Problem statement → Rewrite the material between the lines holding "Task: Expand the" and "click(x=125, y=67)", inclusive, with "dropdown" changed to "drop-down" and nothing else altered. Leave the pictures out.

Provided records →
— Start —
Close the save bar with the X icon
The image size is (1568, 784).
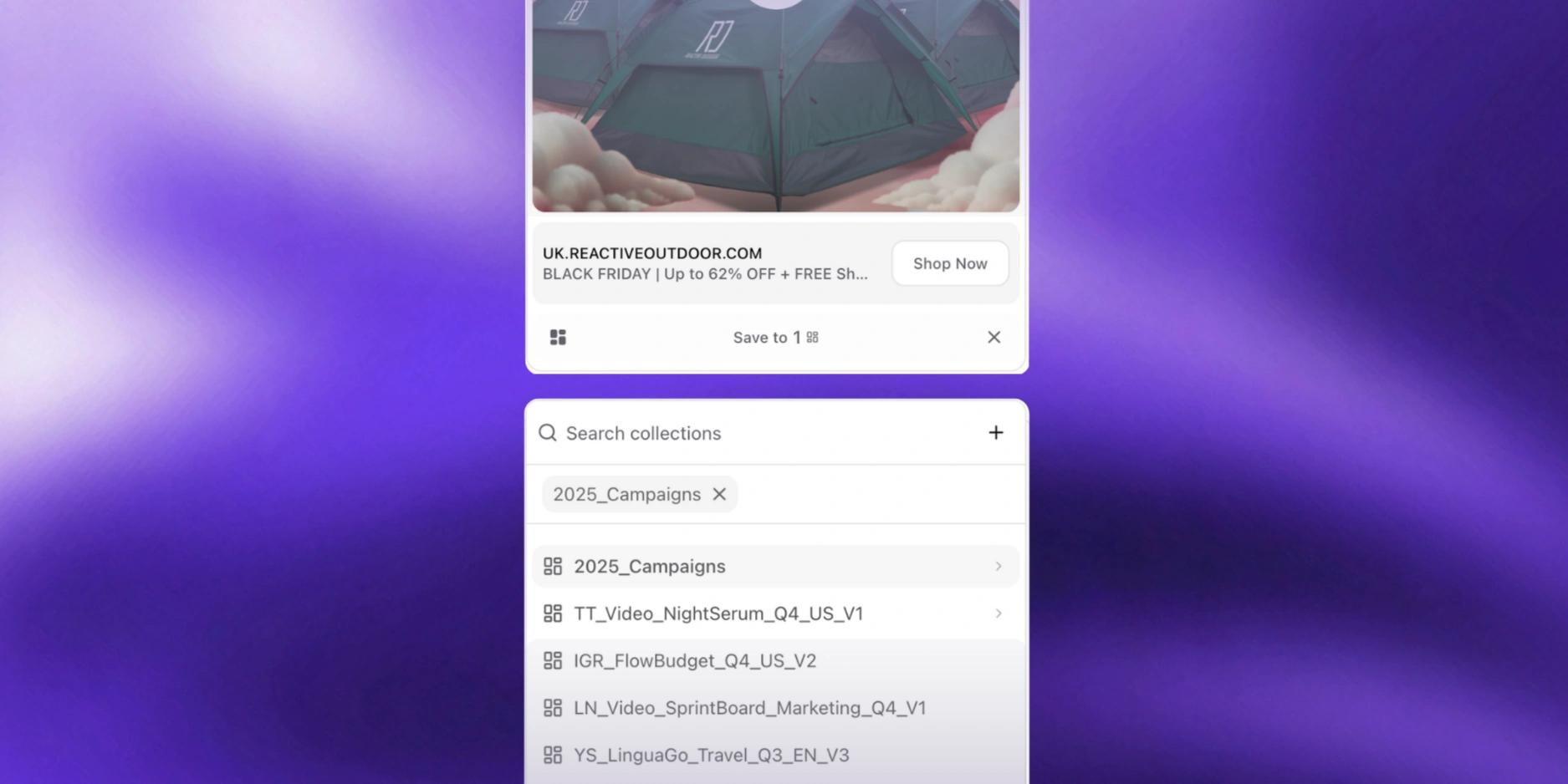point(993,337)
— End —
— Start —
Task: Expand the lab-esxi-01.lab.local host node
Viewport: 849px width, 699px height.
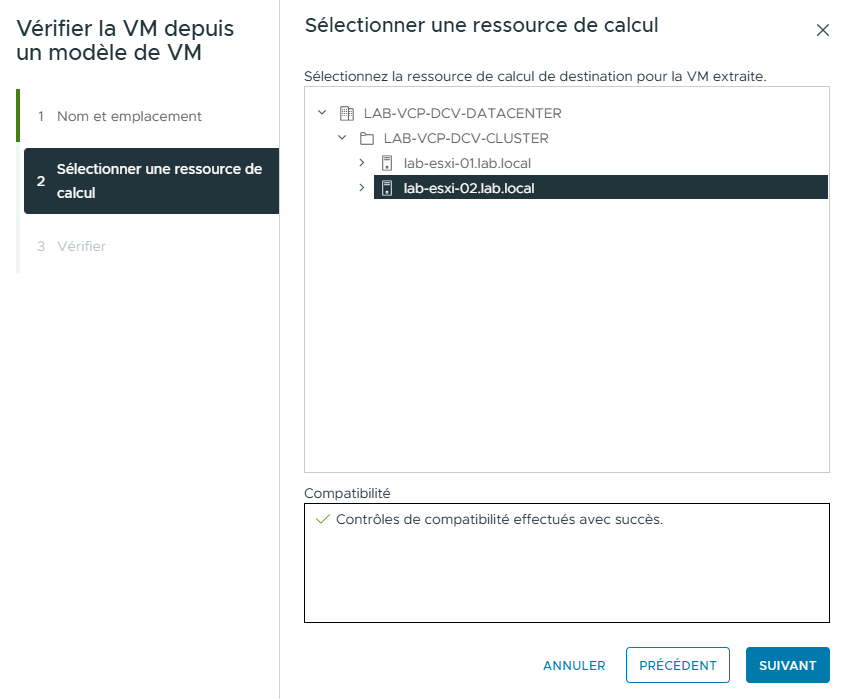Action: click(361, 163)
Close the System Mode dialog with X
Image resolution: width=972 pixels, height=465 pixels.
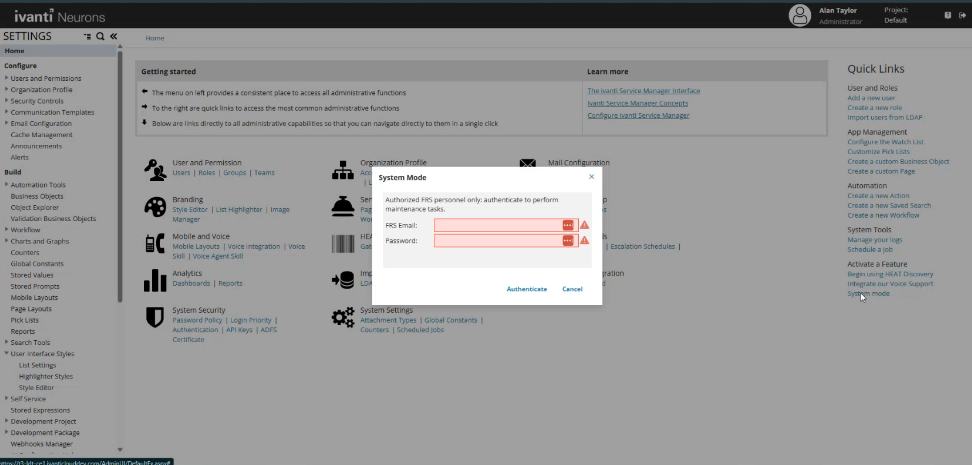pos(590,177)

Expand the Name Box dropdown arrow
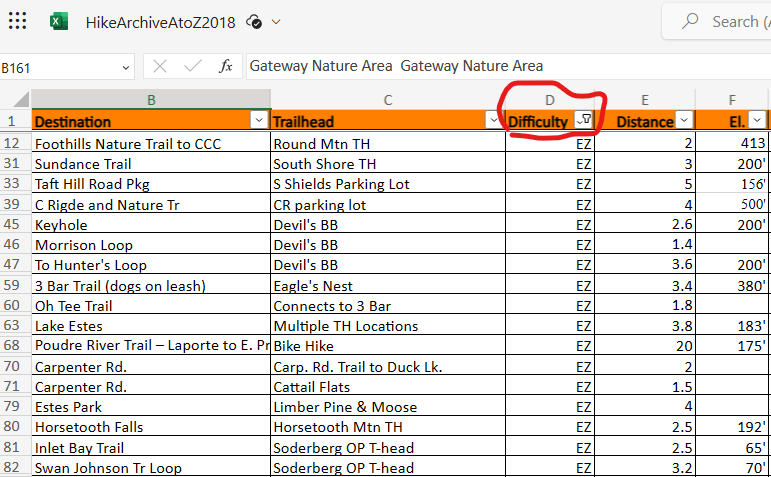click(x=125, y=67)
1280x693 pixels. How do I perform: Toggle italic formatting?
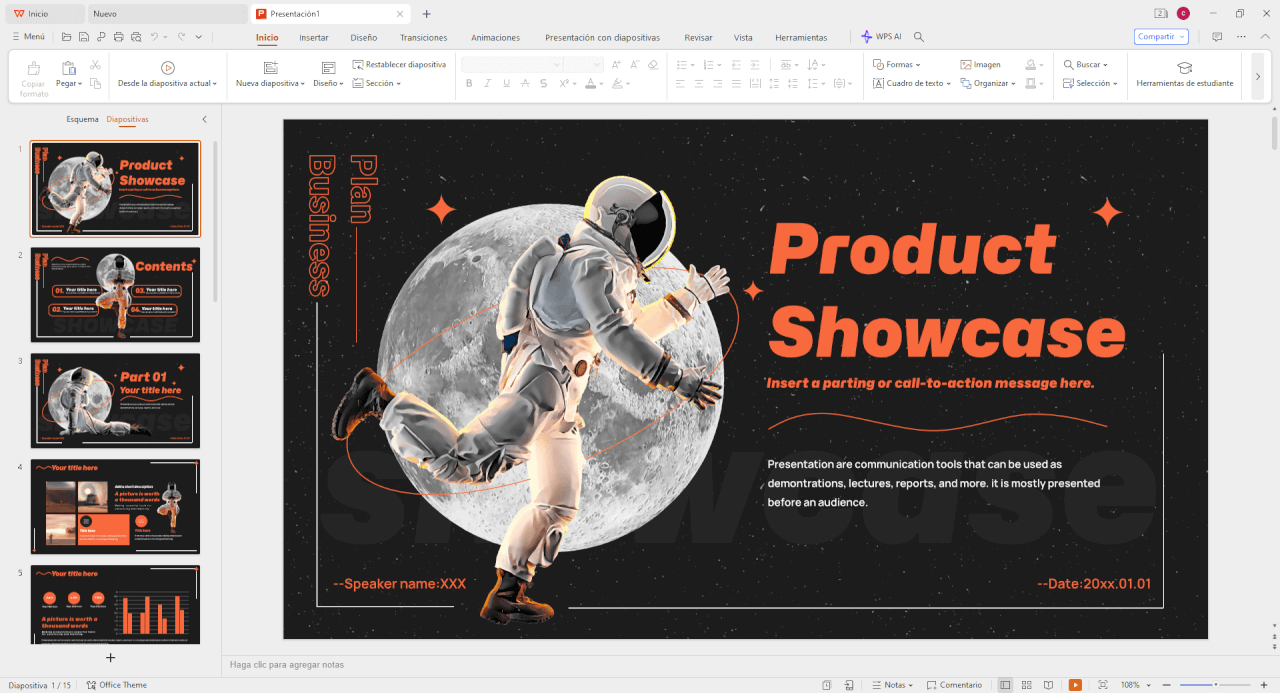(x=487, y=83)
— End —
Result of the exercise →
Task: Expand the lab-esxi-01.lab.local host node
Viewport: 849px width, 699px height.
Action: click(361, 163)
Close the System Mode dialog with X
Image resolution: width=972 pixels, height=465 pixels.
pos(590,177)

Expand the Name Box drop-down arrow
click(x=125, y=67)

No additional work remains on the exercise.